Records →
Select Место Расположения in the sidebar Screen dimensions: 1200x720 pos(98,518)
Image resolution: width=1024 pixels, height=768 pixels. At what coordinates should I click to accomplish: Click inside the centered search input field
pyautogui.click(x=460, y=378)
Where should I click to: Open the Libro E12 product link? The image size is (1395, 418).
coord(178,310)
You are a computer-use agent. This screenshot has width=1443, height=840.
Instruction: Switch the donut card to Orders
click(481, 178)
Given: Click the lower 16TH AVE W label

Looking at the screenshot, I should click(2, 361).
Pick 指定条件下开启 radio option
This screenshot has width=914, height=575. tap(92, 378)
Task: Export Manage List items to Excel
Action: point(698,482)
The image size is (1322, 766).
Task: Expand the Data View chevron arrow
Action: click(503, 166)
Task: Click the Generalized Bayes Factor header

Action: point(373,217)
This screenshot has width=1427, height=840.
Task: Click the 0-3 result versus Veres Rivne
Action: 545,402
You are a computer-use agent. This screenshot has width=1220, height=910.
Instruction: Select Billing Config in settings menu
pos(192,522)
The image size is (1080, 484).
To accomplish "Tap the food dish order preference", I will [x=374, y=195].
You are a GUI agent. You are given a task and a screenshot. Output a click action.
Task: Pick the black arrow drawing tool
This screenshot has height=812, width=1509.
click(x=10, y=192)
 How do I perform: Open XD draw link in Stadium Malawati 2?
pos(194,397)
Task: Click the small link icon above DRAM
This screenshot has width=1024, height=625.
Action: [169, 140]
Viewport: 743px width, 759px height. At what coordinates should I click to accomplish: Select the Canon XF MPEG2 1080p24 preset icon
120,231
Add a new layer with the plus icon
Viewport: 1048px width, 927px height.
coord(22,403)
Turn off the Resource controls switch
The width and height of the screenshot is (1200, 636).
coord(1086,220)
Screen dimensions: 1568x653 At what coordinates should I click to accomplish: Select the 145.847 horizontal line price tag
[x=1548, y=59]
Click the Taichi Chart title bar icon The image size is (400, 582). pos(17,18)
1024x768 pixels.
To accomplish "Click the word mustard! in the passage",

Problem requirements →
Work through the material and count the lines containing "computer". Answer with the number alone.

Result →
2